[Rows showing where targets appear]
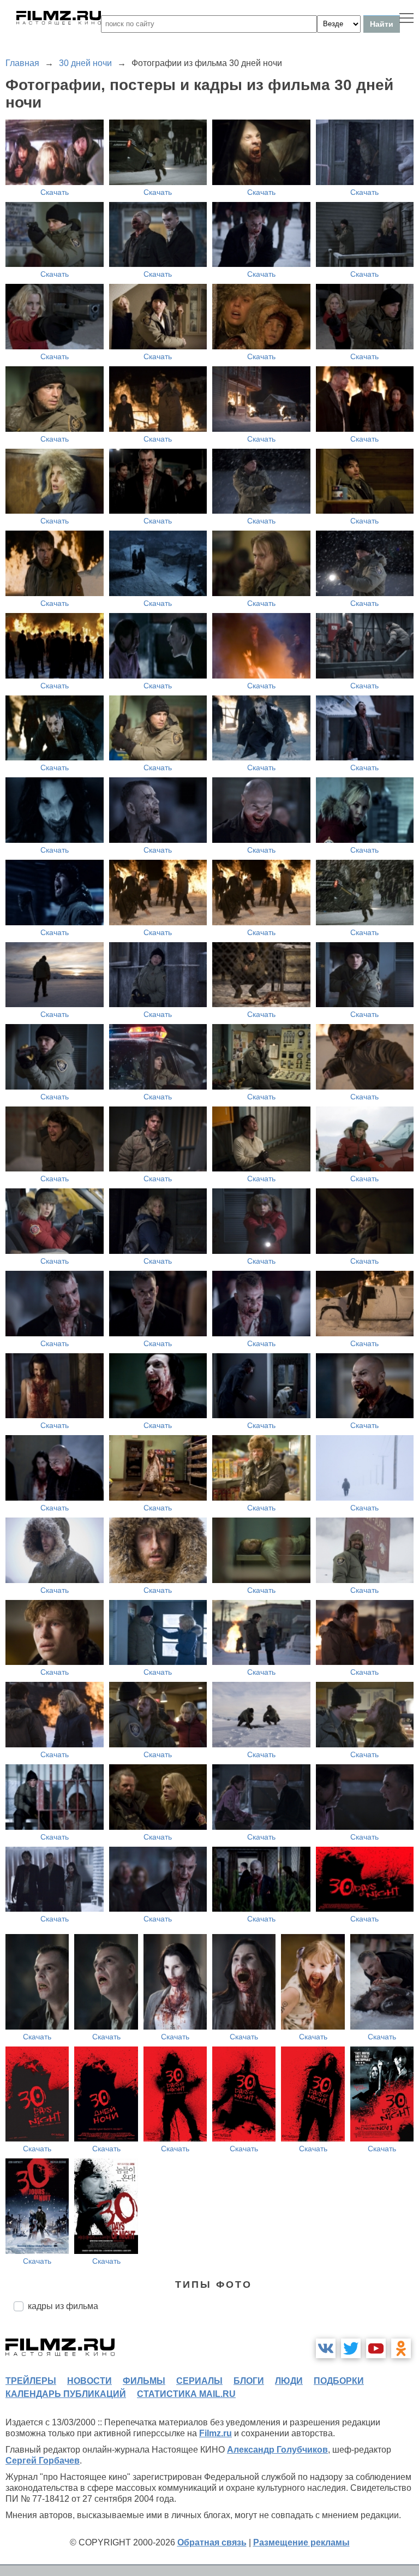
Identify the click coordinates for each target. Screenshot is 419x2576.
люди (289, 2380)
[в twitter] (351, 2348)
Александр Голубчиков (277, 2449)
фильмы (144, 2380)
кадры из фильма (63, 2306)
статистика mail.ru (186, 2394)
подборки (339, 2380)
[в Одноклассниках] (401, 2348)
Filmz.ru (215, 2433)
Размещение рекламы (301, 2542)
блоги (249, 2380)
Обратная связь (212, 2542)
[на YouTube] (376, 2348)
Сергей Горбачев (42, 2460)
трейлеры (30, 2380)
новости (89, 2380)
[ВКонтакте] (326, 2348)
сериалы (199, 2380)
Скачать (54, 192)
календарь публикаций (65, 2394)
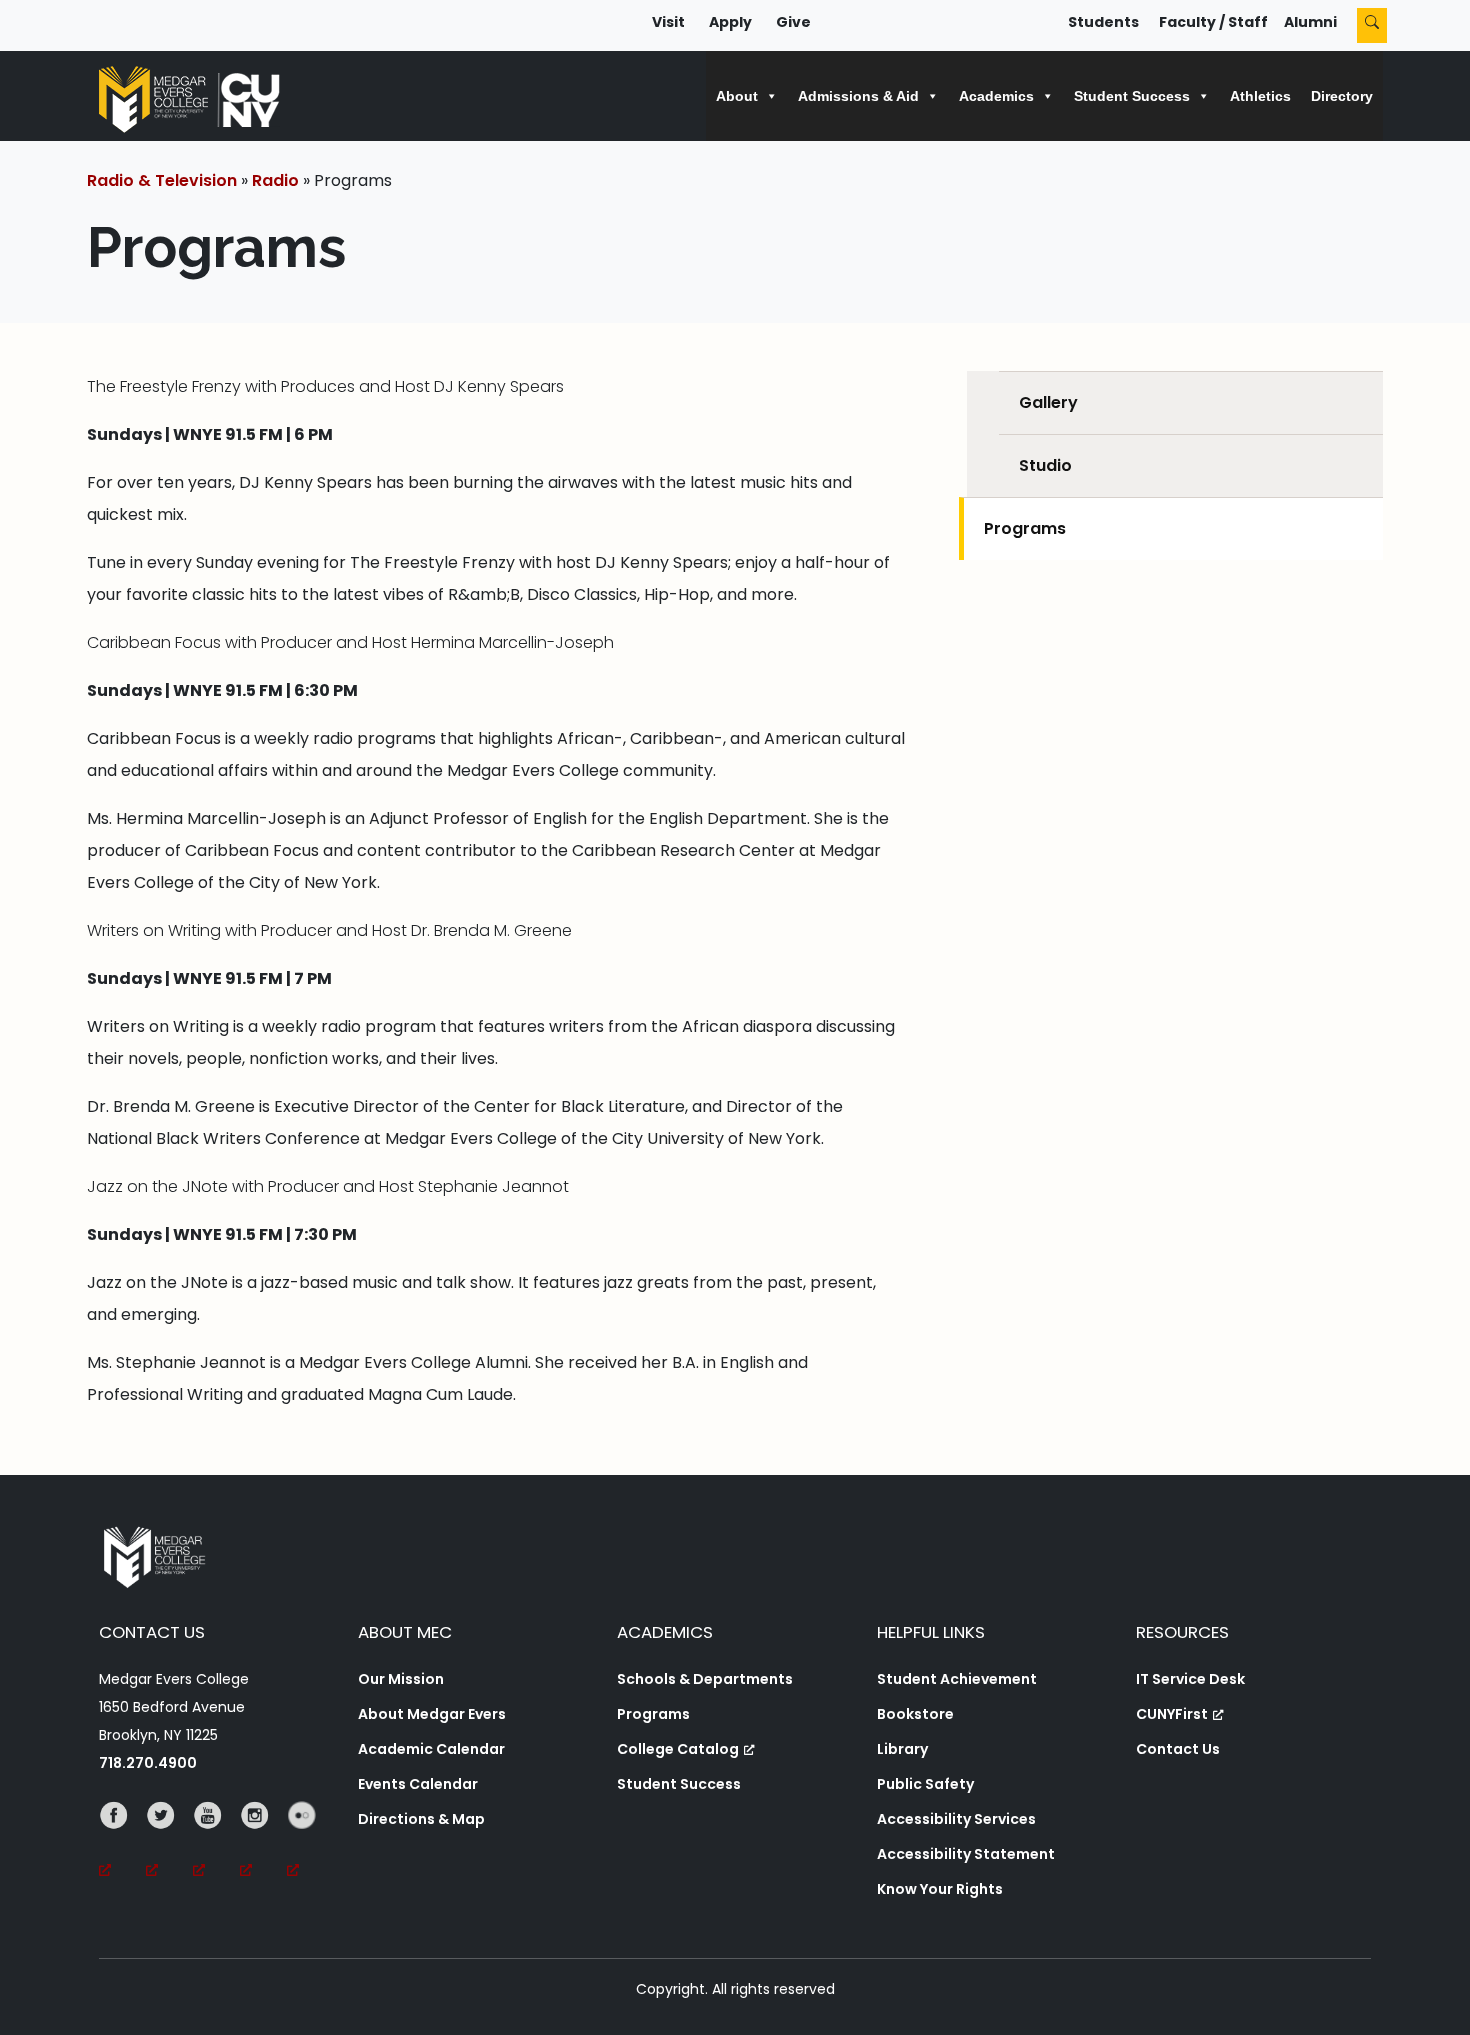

* _Required work_: Convert the lines of the data, from the line containing "[в Одноклассниках] (401, 2348)" down to the line containing "Скачать (54, 192)" with both included, into a JSON list holding one string per line and no blank lines. Include no other lines.

* _Solution_:
[
  "[в Одноклассниках] (401, 2348)",
  "Filmz.ru (215, 2433)",
  "Размещение рекламы (301, 2542)",
  "блоги (249, 2380)",
  "Обратная связь (212, 2542)",
  "[на YouTube] (376, 2348)",
  "Сергей Горбачев (42, 2460)",
  "трейлеры (30, 2380)",
  "новости (89, 2380)",
  "[ВКонтакте] (326, 2348)",
  "сериалы (199, 2380)",
  "Скачать (54, 192)"
]